Not sure where to get started finding a passion? Lembke's Log Off project has a whole series of projects and challenges to try, from dipping your toe into the 3D world to taking on big, long-term projects.
This isn't ironic or a joke. Teenagers say over and over again that they want their parents to help them regulate their social media use.
They don't want parents to rip the phone away or be controlling or bossy. And they definitely don't want to feel judged or shamed for their social media use. But they want parents to listen empathetically, offer gentle advice and set up guard rails. Even some rules. They want help learning to manage their device themselves.
"In order to prevent addiction and manage digital wellbeing, it is important for parents to set boundaries for their children/teenagers," writes recent high school graduate Keegan Lee in a blog post on Log Off, called "A Message from Gen Z to Parents." Lee describes how to talk to teens about their usage and gives some ideas for how to set up rules, including "Try to keep tech out of the bedroom."
"Children may not like this suggestion," she continues, "however, explain to them the purpose of the bedroom is used to rest and recharge."
Also, Lee suggests setting clear consequences and punishments when kids violate tech rules. And "revisit the rules frequently," she writes. If parents don't help kids manage their screen use, she explains, no one else will.
Keane at Walden Behavioral Care says teenagers in his support group told him the same idea. "The kids were pretty clear to us that they need help," he says. "They need help figuring out ways to be able to manage this because they told us, clearly, 'We can't do it by ourselves.' "
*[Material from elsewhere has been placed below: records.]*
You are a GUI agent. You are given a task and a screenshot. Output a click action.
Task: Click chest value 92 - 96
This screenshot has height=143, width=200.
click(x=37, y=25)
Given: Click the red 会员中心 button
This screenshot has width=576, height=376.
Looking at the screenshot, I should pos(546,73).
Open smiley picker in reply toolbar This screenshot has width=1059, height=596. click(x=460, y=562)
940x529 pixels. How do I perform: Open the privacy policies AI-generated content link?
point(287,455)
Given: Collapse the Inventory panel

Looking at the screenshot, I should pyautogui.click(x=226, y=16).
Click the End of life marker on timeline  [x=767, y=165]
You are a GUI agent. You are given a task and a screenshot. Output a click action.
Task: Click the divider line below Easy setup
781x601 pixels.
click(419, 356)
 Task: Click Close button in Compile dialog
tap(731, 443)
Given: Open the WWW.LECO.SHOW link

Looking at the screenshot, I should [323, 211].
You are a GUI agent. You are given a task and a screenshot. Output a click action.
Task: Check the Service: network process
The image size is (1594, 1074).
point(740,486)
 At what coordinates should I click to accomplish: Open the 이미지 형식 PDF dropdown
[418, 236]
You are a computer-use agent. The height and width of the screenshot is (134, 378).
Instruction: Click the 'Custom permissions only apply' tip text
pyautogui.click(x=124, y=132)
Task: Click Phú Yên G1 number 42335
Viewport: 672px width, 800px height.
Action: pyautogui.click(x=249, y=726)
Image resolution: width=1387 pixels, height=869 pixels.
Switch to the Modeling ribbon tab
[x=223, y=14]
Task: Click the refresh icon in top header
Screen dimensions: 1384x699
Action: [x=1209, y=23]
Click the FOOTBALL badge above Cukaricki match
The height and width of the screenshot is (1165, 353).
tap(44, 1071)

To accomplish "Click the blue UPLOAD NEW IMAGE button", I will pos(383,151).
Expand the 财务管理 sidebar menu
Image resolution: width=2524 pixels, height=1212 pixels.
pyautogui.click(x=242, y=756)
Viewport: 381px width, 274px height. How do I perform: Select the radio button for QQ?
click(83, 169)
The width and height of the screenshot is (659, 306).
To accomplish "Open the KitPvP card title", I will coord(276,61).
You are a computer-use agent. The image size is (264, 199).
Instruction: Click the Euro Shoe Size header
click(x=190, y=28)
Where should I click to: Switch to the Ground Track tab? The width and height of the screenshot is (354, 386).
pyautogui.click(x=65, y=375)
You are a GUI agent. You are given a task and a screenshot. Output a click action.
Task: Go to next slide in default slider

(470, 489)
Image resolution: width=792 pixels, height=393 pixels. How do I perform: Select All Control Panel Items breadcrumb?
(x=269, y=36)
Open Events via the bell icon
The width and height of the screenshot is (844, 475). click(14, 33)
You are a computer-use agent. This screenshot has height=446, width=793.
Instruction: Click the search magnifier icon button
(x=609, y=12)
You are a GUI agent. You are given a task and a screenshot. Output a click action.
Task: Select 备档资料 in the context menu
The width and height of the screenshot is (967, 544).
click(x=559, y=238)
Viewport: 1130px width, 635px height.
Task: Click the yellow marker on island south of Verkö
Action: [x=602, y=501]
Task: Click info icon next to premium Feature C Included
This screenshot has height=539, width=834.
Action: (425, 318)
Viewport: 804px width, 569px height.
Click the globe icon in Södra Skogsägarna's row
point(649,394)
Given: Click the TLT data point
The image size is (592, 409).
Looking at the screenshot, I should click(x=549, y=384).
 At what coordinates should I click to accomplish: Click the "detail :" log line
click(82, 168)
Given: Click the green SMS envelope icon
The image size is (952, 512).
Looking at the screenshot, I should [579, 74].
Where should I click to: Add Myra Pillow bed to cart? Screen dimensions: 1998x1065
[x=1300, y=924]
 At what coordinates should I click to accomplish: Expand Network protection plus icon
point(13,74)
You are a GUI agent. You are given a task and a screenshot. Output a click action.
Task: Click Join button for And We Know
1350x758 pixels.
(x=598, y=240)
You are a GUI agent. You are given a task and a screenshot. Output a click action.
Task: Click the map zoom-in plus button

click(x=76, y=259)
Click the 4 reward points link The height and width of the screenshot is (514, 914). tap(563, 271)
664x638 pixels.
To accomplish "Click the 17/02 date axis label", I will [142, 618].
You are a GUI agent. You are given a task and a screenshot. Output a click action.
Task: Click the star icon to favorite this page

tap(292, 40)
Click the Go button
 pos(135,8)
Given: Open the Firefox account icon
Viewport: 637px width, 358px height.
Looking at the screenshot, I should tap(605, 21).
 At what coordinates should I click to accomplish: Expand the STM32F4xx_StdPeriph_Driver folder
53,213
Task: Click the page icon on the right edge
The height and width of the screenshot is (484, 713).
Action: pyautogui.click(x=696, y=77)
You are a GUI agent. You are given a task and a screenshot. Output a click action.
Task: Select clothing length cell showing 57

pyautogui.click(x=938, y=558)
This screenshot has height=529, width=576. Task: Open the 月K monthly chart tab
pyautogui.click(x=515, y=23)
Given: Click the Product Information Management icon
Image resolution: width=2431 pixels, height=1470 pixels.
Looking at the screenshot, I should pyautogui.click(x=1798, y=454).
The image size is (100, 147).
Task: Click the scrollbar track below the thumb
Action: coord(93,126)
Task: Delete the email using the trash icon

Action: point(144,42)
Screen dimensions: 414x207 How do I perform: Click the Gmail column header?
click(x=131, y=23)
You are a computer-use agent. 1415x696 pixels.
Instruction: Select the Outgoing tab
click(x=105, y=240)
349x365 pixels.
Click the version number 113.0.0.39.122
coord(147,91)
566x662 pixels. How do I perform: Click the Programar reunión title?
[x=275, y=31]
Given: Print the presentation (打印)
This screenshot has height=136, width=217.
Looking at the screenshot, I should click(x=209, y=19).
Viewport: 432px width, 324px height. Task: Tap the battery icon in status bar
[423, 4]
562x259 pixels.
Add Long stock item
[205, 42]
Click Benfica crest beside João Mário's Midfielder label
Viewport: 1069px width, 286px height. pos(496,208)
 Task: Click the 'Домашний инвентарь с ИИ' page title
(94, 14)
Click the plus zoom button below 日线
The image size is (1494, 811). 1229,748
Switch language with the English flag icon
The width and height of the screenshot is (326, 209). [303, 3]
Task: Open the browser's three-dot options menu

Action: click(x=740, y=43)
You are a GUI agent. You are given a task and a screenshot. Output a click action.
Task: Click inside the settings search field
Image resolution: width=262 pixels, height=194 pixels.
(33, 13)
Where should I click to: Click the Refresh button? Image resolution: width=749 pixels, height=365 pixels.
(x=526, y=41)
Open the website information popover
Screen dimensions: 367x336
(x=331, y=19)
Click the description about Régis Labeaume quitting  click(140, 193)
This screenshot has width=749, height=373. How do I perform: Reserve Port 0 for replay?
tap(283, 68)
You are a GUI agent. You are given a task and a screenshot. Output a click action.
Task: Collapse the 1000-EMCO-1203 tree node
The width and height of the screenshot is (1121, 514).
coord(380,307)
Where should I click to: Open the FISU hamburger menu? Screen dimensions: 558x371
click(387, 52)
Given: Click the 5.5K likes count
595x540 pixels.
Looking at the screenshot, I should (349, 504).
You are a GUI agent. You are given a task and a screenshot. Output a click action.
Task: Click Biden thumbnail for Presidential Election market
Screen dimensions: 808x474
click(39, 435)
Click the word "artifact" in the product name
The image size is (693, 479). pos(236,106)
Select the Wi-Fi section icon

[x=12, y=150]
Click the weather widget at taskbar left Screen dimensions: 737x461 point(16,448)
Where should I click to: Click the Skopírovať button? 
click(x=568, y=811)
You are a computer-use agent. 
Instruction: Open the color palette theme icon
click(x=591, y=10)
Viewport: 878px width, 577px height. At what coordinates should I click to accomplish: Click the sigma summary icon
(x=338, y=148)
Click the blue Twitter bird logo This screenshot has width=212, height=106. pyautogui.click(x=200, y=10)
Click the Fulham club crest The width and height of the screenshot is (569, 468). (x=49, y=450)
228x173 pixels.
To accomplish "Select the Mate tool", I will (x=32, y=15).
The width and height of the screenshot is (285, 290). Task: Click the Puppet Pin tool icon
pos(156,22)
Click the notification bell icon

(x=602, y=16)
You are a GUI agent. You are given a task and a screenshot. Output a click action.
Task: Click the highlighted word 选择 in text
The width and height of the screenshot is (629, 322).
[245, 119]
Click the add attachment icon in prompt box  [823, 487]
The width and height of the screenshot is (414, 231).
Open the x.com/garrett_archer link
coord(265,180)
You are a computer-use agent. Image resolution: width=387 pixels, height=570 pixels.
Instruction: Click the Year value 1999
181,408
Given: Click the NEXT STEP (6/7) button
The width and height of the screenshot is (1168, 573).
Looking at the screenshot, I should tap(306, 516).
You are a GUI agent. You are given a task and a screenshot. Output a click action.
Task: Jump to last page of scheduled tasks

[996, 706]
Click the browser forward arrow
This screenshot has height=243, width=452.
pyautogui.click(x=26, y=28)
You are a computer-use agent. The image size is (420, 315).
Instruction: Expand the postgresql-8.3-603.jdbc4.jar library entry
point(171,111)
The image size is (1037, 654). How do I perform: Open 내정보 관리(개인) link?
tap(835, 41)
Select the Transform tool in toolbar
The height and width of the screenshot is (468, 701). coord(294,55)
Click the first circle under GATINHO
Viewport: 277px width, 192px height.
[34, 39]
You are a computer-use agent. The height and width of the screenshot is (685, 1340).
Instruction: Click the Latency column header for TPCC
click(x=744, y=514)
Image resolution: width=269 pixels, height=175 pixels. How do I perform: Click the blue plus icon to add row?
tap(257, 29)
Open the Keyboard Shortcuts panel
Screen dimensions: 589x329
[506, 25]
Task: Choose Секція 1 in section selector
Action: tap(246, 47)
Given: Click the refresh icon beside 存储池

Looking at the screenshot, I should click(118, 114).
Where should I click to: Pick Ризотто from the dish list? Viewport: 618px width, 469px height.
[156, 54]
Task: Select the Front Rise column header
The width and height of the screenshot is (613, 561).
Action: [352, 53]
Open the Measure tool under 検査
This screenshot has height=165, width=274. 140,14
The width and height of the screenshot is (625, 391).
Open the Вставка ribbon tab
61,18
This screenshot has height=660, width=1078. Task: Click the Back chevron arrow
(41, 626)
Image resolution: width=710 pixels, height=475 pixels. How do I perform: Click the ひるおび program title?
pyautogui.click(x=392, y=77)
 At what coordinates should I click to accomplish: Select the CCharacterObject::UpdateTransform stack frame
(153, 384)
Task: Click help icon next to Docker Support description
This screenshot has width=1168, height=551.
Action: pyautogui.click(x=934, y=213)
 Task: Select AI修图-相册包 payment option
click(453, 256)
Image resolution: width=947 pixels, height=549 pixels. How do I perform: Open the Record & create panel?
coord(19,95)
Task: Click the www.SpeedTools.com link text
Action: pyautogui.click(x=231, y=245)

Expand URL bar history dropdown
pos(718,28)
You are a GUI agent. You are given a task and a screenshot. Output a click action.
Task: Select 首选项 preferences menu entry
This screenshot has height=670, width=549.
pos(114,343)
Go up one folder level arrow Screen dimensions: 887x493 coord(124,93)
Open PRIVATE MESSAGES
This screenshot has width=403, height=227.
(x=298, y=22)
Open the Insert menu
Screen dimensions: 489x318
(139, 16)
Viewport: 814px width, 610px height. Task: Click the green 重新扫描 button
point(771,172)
And the rules need to apply to the whole family, including the parents themselves. "For example, if you have a family dinner, no one has a device at the table," Keane suggests. "If a parent is driving your adolescent to a game or a practice ... the parent can say, 'If you're going to want me to drive you, you're not on your phone, you're talking to me.' "
The goal is simple but critical: Get kids back in the habit of socializing face-to-face. Because unlike online interactions, talking to other humans in person "is the glue of genuine human connection," says therapist Kameron Mendes, who works with Keane at Walden Behavioral Center. And it's time to replenish that glue.
"Adolescence is when kids start to become their own people in the world," Mendes adds. "They try on finding friends, connecting with other people and connecting with other types of values and ideas. For that process to take hold and flourish, we really need to restore some level of human connection."